Mariló Montero se estrena como abuela. Es una nueva etapa para ella que no había experimentado hasta hora, tras el acontecimiento familiar que supone la llegada de su primer nieto: el pequeño Marcos. “Es un muñeco, hipnótico... una cosa tremenda", eran sus primeras palabras para definir cómo ha visto al niño. "Otra vez el milagro de la vida", añadía con mucho sentimiento. "Tener a ese renacuajo entre tus brazos, tan bonito, tan redondo, tan perfecto, con unos labios gruesos, una nariz chata...", apostillaba al explicar lo que ha sentido nada más coger al recién nacido. Unas declaraciones que hacía este lunes a Espejo Público, el programa donde colabora, mostrándose muy emocionada a la par que divertida.
Tras reconocer que está ensimismada con el bebé, la popular periodista navarra de 60 años comentaba que este "ha venido criadito", decía con humor sobre los 3 kilos y 235 gramos que ha pesado. Además, se felicitaba porque "el parto fue de los deseados. Fantástico, estupendo. Ha ido todo perfecto. Están sanísimos los dos y es un momento muy bonito". Precisamente, sobre su nuera, Blanca Llandres, comentaba que “la madre es una campeona, ya que al día siguiente, dijo: ‘Pues ahora mismo podría tener otro’".
Al hablar de cómo Alberto Herrera y su mujer han llamado al niño, la presentadora televisiva aseguraba que siempre le gustaron los nombres largos, aunque esta vez no le han hecho mucho caso. “Mi propuesta era Marcos Máximo Lorenzo Felipe Ángel Gonzalo Carlos Alberto Manuel”, aseguraba de forma irónica. En ese instante, su compañera Gema López comentaba que esa elección sería muy "de la realeza", mientras que la conductora del magacín matinal de Antena 3, Susanna Griso, agregaba. “Ya le he dicho (a Mariló) que en el registro civil no puedes poner tantos nombres. No te los aceptan. Antes sí, pero ahora no”.

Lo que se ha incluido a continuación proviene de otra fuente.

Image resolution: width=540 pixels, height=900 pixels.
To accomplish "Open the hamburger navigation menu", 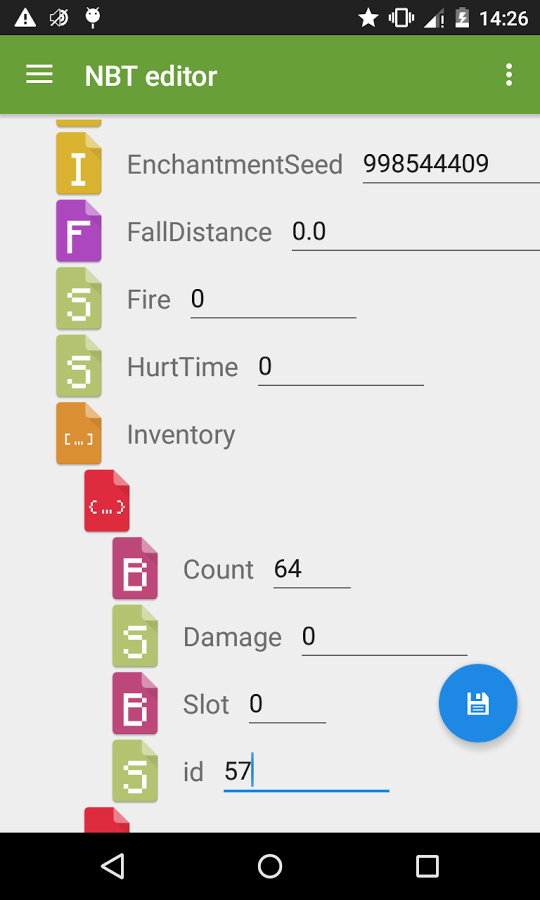I will point(39,75).
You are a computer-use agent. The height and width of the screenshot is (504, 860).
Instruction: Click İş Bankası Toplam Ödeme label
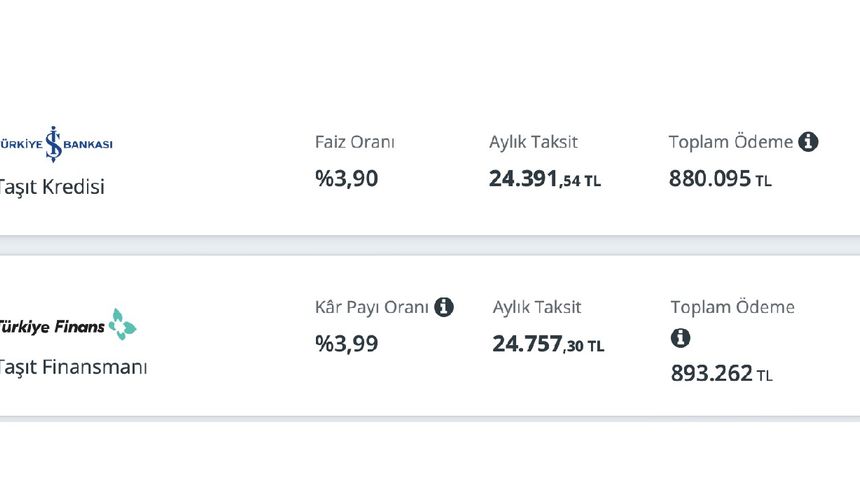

Por último, durante la conversación telefónica que han mantenido en directo, la que fuera rostro de las mañanas de TVE ha reiterado un deseo que viene expresando desde hace tiempo. “A mí que no me llame abuela. Que me llame Mariló según lo vaya pronunciando y balbuceando, y ya está", decía entre risas. Quedaba claro, eso sí, que no le termina de convencer eso de que la vean como una 'yaya' a partir de ahora. “Mañana, cuando vaya a trabajar, no me vais a ver con el bastón en la mano”, sentenciaba con guasa. En 2019, la comunicadora ya reconoció que "no seré el perfil de abuela tradicional porque viajo mucho", pero también dijo que cuando tuviera a su nieto en brazos "se me caerá la baba", tal y como ha ocurrido.